The first two modules covered threats that come at you from outside — AI-generated phishing, deepfakes, automated attacks at scale. This module covers a different kind of risk: the vulnerabilities you introduce when you use or build AI-powered tools.

The core concept is prompt injection — the AI-specific attack that allows malicious content to manipulate AI behavior. Unlike threats that target you directly, prompt injection exploits the fact that AI systems process external content and treat that content as instructions.

If you've completed AIWorkflows or AgenticAI courses, you're already building systems that process external data and take action based on AI outputs. If you just use AI tools in your daily work, you're already exposed to prompt injection attacks through the tools themselves. Either way, you need to understand what prompt injection is, where it happens, and what to do about it.

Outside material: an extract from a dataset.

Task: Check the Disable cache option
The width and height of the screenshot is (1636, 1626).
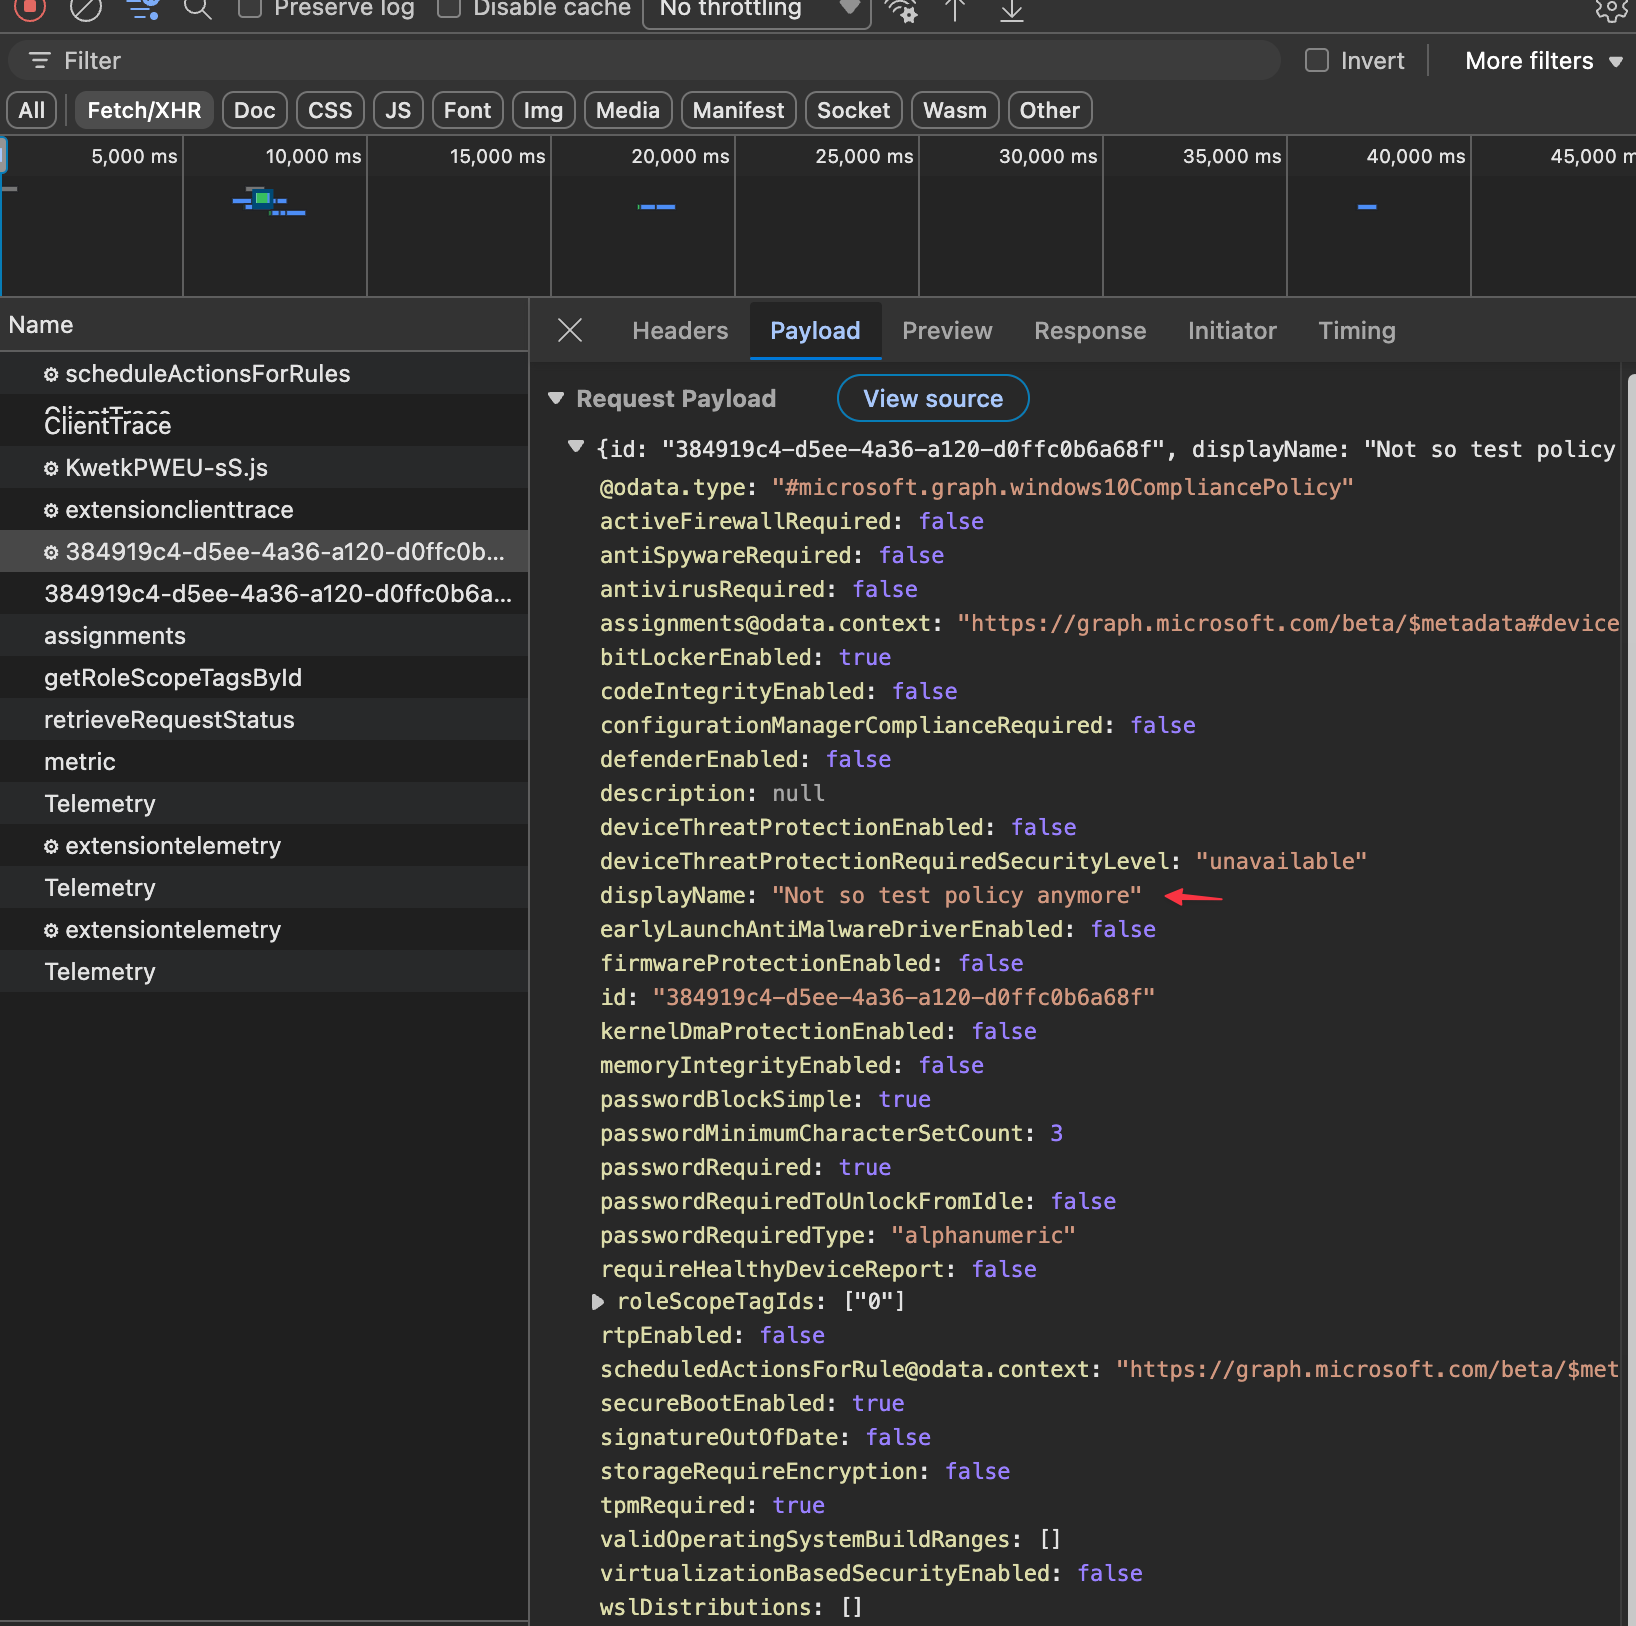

This module is technical — but only as technical as necessary to understand the real risks and apply the right safeguards.

Lessons

• Lesson 1: Prompt Injection: What It Is and Why It Matters — The AI-specific attack you need to understand
• Lesson 2: Prompt Injection in Tools You Use — Where you're already exposed — and what to do about it
• Lesson 3: Agentic AI and the Expanding Risk Surface — Why autonomous AI raises the stakes on every vulnerability
• Lesson 4: Supply Chain Risk: The AI in Your AI — The AI components you didn't know you were using

Exercises

Module 3 Exercises — Auditing your AI attack surface

What This Module Doesn't Cover

This module does not cover formal red-team methodology for AI systems — the structured approaches security researchers use to identify vulnerabilities in AI deployments. You won't learn the technical implementation of prompt injection defenses, which is an active research area requiring ML engineering expertise. Enterprise AI security architecture and formal AI risk assessment frameworks are outside the scope; these are for organizations building systems at scale. Adversarial machine learning research — the academic field studying how to attack and defend ML models — is also beyond this module's boundary.

If you're building AI systems professionally and need to address these areas, consult the security and ML engineering literature and consider professional security assessment.

Next Steps

After completing this module, you'll have a clear understanding of how AI-powered systems can be compromised and the safeguards that matter. Module 4 is the closing module. It covers what comes after awareness: how to evaluate new threats as they emerge, when to escalate, and what security as a sustained habit actually looks like.